** WHAT THIS TASK INVOLVES **
Print the first line of the records below and every line after it, up to and including the line with "Click the large". Print nothing else.

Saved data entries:

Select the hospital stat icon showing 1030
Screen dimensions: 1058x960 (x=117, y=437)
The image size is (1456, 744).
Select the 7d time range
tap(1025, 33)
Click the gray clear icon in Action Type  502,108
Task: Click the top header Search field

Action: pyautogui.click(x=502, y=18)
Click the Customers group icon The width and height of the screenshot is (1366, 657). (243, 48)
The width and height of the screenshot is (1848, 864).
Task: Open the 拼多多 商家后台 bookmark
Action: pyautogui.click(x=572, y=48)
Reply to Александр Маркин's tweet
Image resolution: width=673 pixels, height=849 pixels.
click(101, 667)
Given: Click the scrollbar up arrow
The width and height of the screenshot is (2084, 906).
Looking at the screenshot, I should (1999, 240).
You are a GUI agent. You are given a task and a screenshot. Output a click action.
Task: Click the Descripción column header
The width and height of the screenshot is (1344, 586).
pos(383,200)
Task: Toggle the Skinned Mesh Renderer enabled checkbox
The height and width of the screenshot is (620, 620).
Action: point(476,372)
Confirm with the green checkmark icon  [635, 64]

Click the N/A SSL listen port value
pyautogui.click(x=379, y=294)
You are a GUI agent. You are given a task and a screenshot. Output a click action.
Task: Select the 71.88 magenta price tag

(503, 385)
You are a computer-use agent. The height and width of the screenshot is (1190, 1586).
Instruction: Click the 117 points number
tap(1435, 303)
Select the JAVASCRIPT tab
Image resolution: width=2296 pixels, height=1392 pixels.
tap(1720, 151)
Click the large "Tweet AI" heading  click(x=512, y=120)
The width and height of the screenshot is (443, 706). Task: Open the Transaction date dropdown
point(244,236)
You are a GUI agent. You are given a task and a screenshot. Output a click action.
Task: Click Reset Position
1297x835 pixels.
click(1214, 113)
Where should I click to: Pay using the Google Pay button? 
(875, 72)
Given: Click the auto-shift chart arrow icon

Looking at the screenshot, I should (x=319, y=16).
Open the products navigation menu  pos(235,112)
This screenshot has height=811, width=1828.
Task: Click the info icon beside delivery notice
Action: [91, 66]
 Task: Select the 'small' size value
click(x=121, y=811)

** SOLUTION TO THE PROBLEM **
Select the hospital stat icon showing 1030
Screen dimensions: 1058x960 (x=117, y=437)
The image size is (1456, 744).
Select the 7d time range
tap(1025, 33)
Click the gray clear icon in Action Type  502,108
Task: Click the top header Search field

Action: pyautogui.click(x=502, y=18)
Click the Customers group icon The width and height of the screenshot is (1366, 657). (243, 48)
The width and height of the screenshot is (1848, 864).
Task: Open the 拼多多 商家后台 bookmark
Action: pyautogui.click(x=572, y=48)
Reply to Александр Маркин's tweet
Image resolution: width=673 pixels, height=849 pixels.
click(101, 667)
Given: Click the scrollbar up arrow
The width and height of the screenshot is (2084, 906).
Looking at the screenshot, I should (1999, 240).
You are a GUI agent. You are given a task and a screenshot. Output a click action.
Task: Click the Descripción column header
The width and height of the screenshot is (1344, 586).
pos(383,200)
Task: Toggle the Skinned Mesh Renderer enabled checkbox
The height and width of the screenshot is (620, 620).
Action: point(476,372)
Confirm with the green checkmark icon  [635, 64]

Click the N/A SSL listen port value
pyautogui.click(x=379, y=294)
You are a GUI agent. You are given a task and a screenshot. Output a click action.
Task: Select the 71.88 magenta price tag

(503, 385)
You are a computer-use agent. The height and width of the screenshot is (1190, 1586).
Instruction: Click the 117 points number
tap(1435, 303)
Select the JAVASCRIPT tab
Image resolution: width=2296 pixels, height=1392 pixels.
tap(1720, 151)
Click the large "Tweet AI" heading  click(x=512, y=120)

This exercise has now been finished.